After Praveen Kumar, India had found a bowler who could swing the ball both ways: a quality every bowlers strives hard to develop. India had found a bowler who was close to Irfan Pathan’s calibre at his peak.

Bhuvneshwar is gifted. He is extremely wristy and can roll his fingers at the last moment. It therefore boggled the mind as to why he strove to bowl an extra yard to lose those gifts. He even bowled cross-seam deliveries; something we saw James Anderson do in ICC Cricket World Cup 2015, on Australian tracks. There is no harm in bowling cross-seamers, but what matters is where you bowl and in what conditions. Neither does Bhuvneshwar have height nor do subcontinent conditions favour such tactics. If the ball hits the seam, it will take off; if it doesn’t, it will extract normal bounce. In the process, he was taken to the cleaners.

However, in the recently concluded Indian Premier League (IPL), he fired the ball with upright seam, and extracted sideways movement. As Ravi Shastri would call it, “Good seam presentation.”

Bhuvi hits ‘purple’ patch in IPL 2016: Going back to his original strengths did wonders for Bhuvneshwar’s performance. In IPL 2016, he picked up 23 wickets in 17 matches at an average of 21.30, with an economy of just over 7 on tracks that offered very little to the pacers.

He eventually won the Purple Cap for scalping most wickets. Moreover, he bowled 156 dot balls, which was the most by any bowler in this season. He swung the ball in the batting Powerplay and bowled in the block hole in death overs. He did everything a quality bowler is expected to do. Read: Bhuvneshwar Kumar wins purple cap for his impressive show for Sunrisers Hyderabad

Bhuvi revives the forgotten art: Of late, we hear commentators complaining about the forgotten art of bowling yorkers. No longer do we see pacers bowl toe-crushing yorkers. They either bowl half-volleys or hit the good length. With the bats getting thicker, the ball travels even longer.

His Sunrisers Hyderabad (SRH) skipper David Warner turned to him in the death overs to keep a lid on the runs. Bhuvneshwar did so by going the traditional way: he bowled everything in the block hole. Even with the modern-day batsman scooping it over fine leg, there are always great chances of getting wickets.

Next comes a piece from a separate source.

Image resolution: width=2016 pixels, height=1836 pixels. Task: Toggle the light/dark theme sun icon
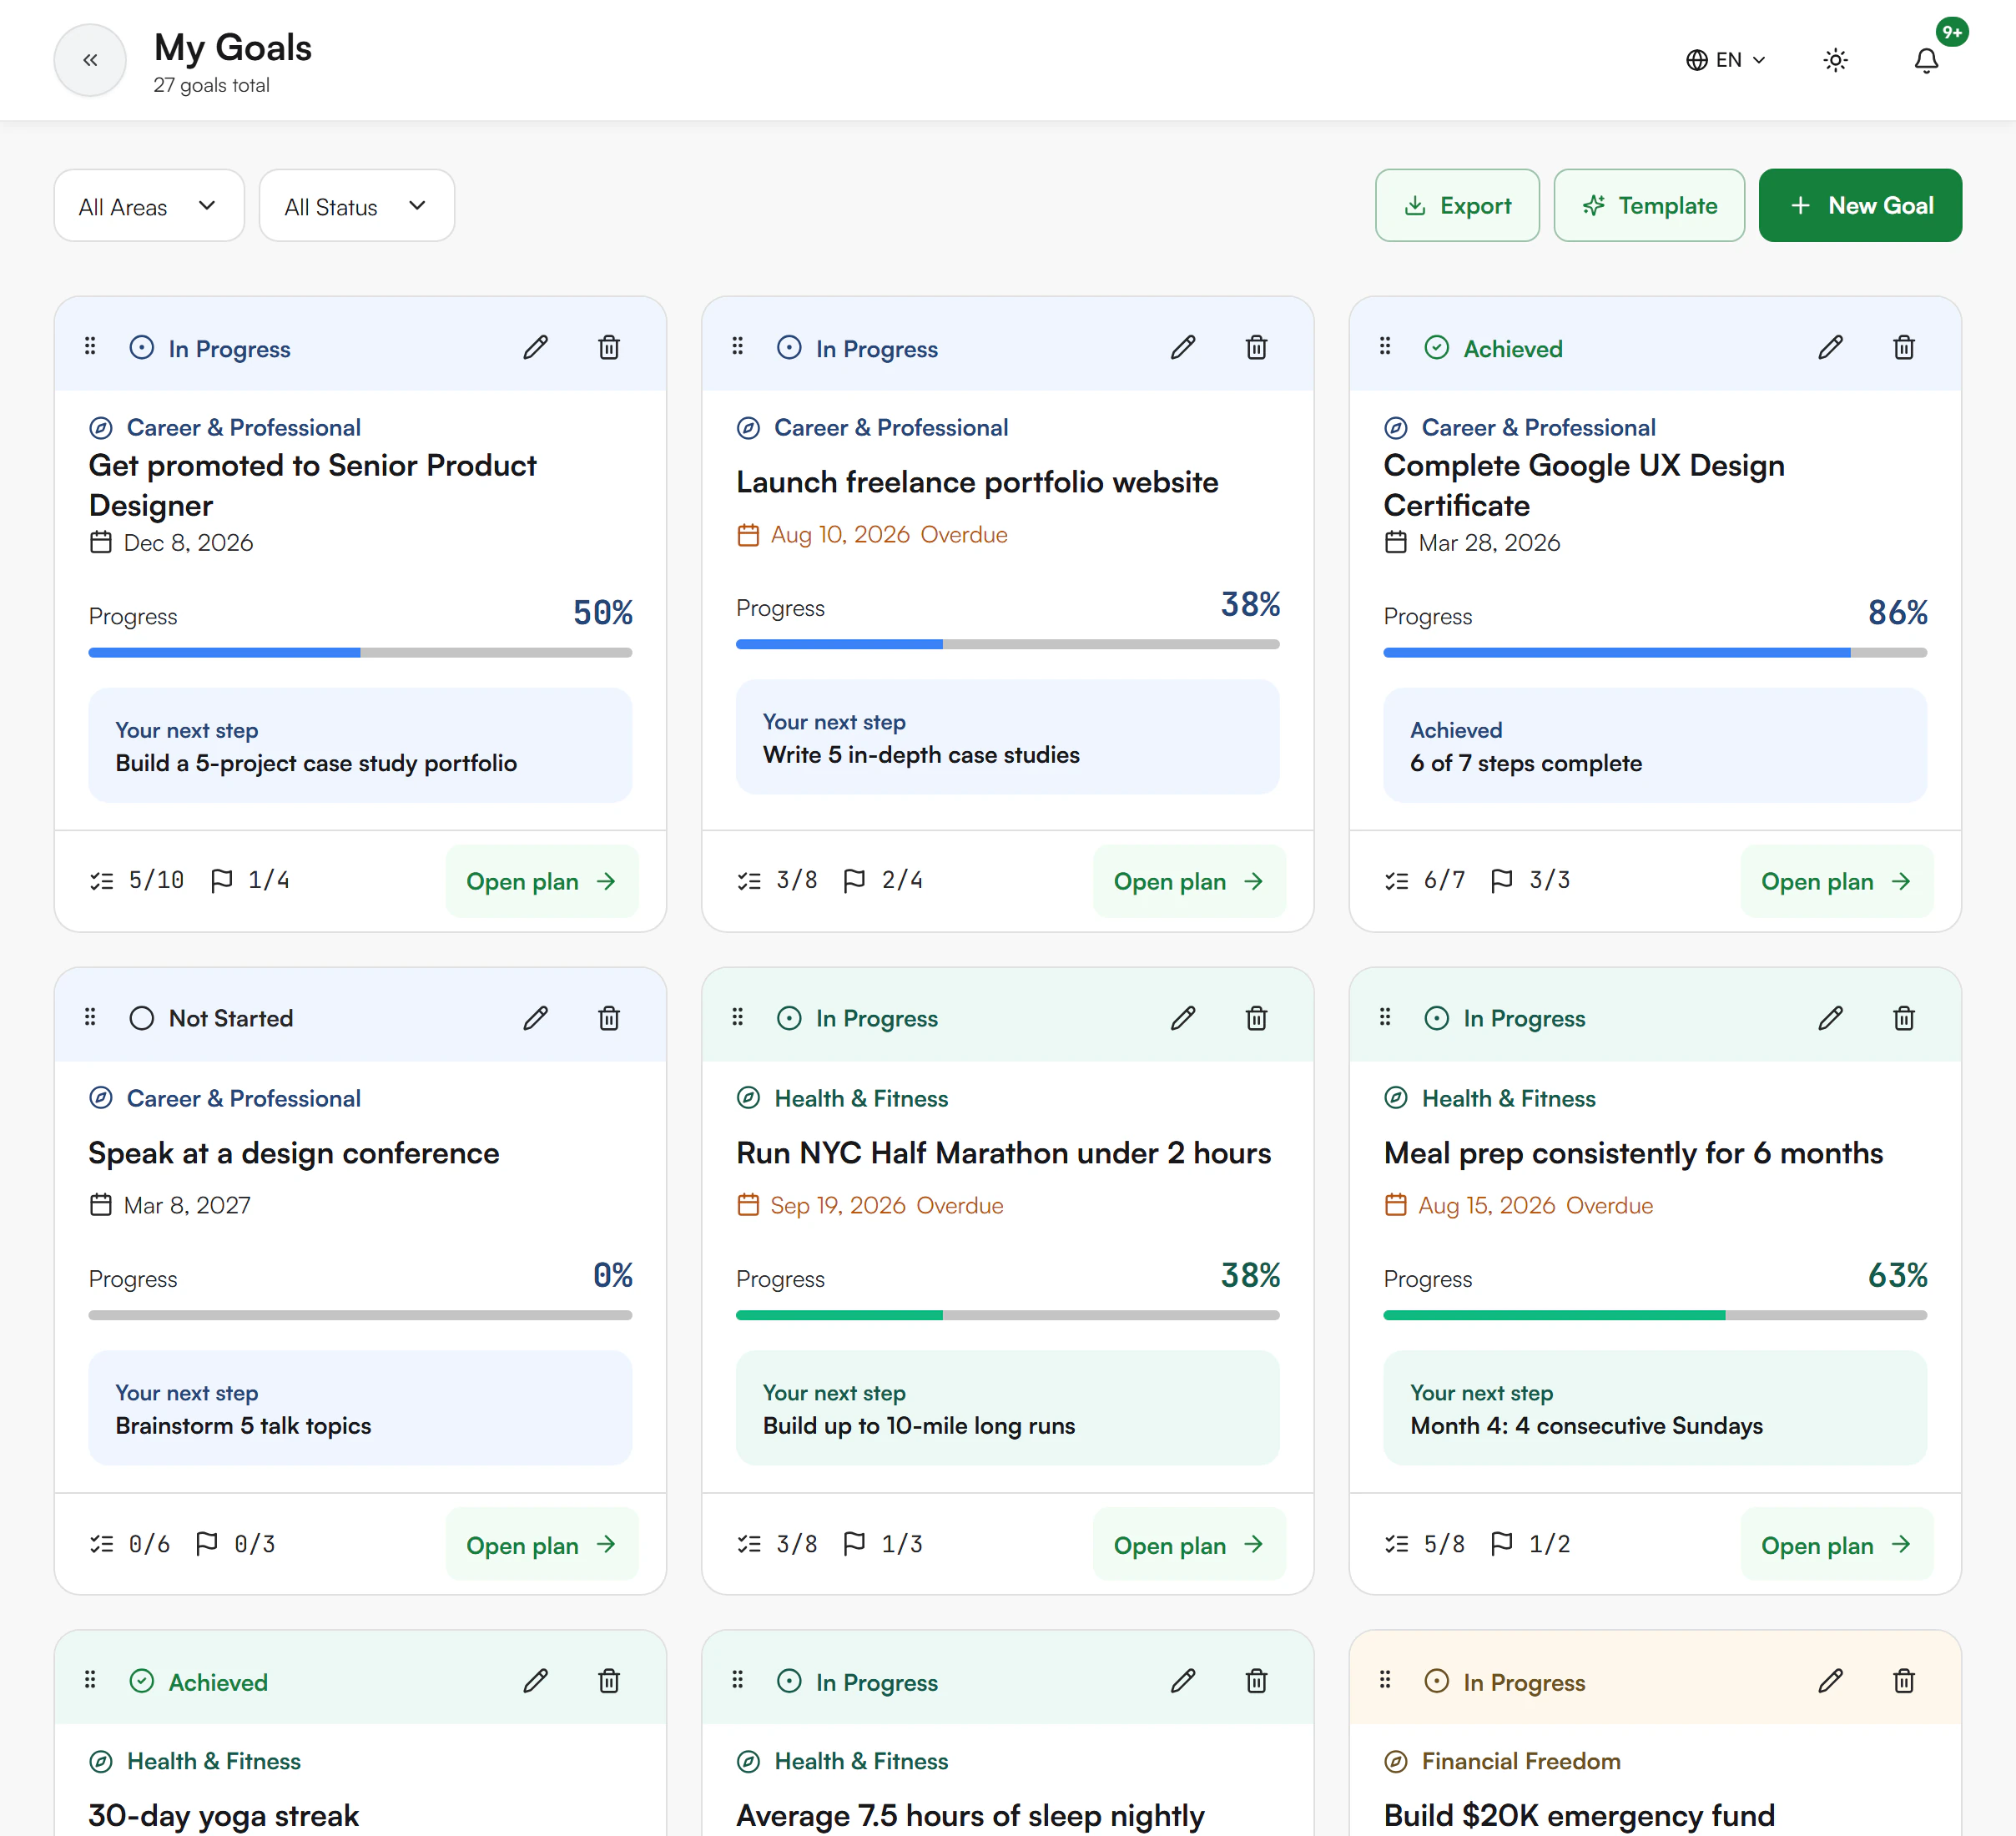[x=1835, y=60]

Selection for West Indies tour: Bhuvneshwar was benched throughout the ICC World T20 2016. He played only one match in Asia Cup 2016. His role of a bowling spearhead transformed into that of a backup bowler.

However, though he has not been getting game time, he never misses out in the 15-man squad. With Ishant Sharma, Umesh Yadav, and Mohammed Shami all in contention for a spot in India’s Test XI, it is unlikely that Bhuvneshwar will find a spot immediately in the side. However, his disciplined line and length and his ability to swing the ball both ways will come in handy on West Indies’ slow tracks.